▶ _Work task_
Among the entries below, find every line that contains the string "will", then copy it.
------ Records to process ------
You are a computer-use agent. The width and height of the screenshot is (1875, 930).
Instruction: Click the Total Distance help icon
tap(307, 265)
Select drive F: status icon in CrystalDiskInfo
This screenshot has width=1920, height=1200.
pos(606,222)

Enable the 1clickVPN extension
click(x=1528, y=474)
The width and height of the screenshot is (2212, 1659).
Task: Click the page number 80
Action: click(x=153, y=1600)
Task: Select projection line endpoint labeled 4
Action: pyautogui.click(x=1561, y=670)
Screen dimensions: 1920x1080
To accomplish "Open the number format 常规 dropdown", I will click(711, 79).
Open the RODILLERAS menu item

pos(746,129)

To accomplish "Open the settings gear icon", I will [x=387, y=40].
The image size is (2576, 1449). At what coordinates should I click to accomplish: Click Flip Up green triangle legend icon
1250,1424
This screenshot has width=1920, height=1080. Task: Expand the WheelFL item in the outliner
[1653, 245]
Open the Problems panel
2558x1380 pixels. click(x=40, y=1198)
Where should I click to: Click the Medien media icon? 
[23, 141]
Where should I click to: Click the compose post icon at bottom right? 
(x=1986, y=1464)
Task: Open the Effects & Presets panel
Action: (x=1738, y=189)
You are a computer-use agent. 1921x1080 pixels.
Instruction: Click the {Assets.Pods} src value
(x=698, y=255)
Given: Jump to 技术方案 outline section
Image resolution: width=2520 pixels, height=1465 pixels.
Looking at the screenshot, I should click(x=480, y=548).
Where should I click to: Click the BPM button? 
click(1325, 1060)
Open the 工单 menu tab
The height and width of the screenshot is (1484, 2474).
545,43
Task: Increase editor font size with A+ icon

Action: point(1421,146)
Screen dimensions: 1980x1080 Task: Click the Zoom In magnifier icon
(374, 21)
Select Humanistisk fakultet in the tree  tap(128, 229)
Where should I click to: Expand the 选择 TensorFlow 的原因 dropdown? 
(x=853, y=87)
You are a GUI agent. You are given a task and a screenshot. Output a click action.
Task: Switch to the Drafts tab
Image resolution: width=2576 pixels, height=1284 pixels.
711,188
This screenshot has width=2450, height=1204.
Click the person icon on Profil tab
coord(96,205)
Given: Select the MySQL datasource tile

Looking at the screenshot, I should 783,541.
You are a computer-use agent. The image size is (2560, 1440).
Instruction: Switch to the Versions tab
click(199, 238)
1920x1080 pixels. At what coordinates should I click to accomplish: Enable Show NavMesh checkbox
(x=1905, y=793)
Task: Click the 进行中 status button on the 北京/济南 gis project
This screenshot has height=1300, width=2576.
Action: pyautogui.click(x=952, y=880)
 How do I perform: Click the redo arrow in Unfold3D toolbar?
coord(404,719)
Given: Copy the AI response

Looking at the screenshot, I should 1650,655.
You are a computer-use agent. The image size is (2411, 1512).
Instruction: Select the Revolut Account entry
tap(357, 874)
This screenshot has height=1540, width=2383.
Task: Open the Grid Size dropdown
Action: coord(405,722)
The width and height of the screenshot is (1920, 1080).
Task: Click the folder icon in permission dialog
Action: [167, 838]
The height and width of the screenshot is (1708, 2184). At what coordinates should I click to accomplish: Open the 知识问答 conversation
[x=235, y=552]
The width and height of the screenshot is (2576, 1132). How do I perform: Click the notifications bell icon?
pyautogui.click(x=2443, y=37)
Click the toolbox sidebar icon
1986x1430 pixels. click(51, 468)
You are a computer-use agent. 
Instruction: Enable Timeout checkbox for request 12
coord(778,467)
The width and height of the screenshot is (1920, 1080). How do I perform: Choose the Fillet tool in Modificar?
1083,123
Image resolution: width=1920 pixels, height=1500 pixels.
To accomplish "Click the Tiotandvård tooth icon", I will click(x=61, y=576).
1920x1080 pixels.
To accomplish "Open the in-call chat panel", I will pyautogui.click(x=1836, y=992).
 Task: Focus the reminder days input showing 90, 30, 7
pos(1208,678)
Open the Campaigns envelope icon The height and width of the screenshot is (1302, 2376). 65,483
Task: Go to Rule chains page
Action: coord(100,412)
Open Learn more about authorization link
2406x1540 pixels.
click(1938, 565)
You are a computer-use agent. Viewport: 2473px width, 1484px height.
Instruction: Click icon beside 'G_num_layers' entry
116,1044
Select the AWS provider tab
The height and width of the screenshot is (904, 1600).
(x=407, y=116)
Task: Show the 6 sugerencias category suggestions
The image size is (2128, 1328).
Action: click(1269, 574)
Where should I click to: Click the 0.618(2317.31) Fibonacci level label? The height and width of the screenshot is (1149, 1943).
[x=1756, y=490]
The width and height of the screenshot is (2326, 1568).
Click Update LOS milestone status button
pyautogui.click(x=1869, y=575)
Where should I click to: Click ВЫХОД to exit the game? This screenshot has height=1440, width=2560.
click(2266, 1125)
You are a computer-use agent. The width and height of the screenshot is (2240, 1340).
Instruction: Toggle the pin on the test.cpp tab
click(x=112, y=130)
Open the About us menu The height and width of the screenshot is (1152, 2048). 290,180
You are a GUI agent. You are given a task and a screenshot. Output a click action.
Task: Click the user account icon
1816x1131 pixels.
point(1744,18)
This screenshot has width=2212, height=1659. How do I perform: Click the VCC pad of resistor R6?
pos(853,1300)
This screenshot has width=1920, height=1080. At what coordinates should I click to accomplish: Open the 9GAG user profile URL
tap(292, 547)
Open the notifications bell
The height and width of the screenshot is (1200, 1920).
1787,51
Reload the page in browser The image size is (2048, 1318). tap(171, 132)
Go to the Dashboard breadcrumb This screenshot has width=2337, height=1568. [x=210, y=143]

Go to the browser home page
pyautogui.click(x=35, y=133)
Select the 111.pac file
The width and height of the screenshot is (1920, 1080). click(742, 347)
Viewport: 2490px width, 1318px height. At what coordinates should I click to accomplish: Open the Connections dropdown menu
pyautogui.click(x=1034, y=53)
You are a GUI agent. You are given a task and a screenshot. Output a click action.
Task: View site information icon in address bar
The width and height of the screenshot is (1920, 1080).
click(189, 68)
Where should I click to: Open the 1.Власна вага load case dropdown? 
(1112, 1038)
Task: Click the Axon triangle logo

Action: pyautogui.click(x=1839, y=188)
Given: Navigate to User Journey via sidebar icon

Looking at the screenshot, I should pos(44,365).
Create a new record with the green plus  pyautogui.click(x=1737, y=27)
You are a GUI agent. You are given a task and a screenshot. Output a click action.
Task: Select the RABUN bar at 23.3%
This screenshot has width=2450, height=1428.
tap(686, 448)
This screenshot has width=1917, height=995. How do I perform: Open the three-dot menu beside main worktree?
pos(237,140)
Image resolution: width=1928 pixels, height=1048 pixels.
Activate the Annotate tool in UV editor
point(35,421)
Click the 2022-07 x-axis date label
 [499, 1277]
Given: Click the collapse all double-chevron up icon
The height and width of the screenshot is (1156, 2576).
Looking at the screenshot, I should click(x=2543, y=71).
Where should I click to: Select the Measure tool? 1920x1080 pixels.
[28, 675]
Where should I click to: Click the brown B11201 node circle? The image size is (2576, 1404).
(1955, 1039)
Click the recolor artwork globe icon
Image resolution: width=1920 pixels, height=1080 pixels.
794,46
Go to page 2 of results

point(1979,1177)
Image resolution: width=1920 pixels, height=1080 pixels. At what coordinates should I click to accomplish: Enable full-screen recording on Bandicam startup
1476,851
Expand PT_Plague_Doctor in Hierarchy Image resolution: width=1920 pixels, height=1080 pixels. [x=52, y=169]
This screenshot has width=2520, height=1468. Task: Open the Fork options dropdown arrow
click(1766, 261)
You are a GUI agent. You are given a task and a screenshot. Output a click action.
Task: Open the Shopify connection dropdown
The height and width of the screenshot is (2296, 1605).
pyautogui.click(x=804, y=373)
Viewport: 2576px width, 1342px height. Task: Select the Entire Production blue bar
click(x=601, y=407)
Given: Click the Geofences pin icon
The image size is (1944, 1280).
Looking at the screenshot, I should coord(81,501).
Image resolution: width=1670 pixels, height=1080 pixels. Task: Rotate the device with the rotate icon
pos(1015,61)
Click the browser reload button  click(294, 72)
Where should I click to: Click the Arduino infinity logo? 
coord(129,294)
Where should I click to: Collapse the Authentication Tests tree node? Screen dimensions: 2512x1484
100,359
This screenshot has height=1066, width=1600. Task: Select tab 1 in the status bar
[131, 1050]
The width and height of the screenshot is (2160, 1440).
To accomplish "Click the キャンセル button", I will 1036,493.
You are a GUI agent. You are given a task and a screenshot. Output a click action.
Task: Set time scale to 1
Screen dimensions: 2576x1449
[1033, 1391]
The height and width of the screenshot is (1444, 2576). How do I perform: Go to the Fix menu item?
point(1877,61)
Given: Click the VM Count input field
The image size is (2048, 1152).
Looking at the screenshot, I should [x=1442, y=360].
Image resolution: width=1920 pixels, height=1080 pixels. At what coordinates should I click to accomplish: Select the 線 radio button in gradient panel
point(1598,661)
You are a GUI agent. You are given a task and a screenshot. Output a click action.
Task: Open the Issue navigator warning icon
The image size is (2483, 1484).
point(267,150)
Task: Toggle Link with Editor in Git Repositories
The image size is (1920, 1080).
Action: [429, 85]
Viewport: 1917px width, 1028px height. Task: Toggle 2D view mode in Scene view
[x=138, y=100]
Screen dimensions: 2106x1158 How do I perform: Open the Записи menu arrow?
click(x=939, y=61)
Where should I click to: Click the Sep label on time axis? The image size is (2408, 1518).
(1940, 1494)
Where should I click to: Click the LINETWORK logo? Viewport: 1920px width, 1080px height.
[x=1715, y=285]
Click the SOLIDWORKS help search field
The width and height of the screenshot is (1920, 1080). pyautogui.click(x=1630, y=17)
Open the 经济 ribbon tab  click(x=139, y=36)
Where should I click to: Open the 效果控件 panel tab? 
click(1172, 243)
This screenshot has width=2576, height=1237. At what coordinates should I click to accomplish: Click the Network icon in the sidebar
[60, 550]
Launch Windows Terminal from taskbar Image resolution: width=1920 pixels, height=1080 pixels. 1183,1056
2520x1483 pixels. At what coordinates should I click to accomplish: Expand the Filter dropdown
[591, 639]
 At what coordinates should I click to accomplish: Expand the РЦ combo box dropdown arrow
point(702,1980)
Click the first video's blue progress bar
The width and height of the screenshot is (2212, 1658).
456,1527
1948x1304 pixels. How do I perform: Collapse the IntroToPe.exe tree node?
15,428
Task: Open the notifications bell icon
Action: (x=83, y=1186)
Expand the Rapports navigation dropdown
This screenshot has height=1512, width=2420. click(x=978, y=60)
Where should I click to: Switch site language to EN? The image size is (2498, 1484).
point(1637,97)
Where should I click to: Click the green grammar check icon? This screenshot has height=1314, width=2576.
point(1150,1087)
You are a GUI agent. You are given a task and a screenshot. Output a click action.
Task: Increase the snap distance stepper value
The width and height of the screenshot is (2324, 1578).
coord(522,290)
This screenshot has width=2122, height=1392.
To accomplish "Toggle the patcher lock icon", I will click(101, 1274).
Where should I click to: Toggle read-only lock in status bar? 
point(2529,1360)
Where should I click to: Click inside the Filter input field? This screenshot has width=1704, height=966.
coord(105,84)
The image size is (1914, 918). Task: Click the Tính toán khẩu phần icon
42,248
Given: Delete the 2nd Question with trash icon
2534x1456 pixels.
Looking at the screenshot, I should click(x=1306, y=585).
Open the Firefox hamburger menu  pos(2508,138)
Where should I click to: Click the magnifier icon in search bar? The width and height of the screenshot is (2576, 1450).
------
▶ _Written answer_
To accomplish "Open the number format 常规 dropdown", I will click(711, 79).
To accomplish "Open the settings gear icon", I will [x=387, y=40].
To accomplish "Click the Tiotandvård tooth icon", I will click(x=61, y=576).
To accomplish "Open the in-call chat panel", I will pyautogui.click(x=1836, y=992).
To accomplish "Click the キャンセル button", I will 1036,493.
To accomplish "Toggle the patcher lock icon", I will click(101, 1274).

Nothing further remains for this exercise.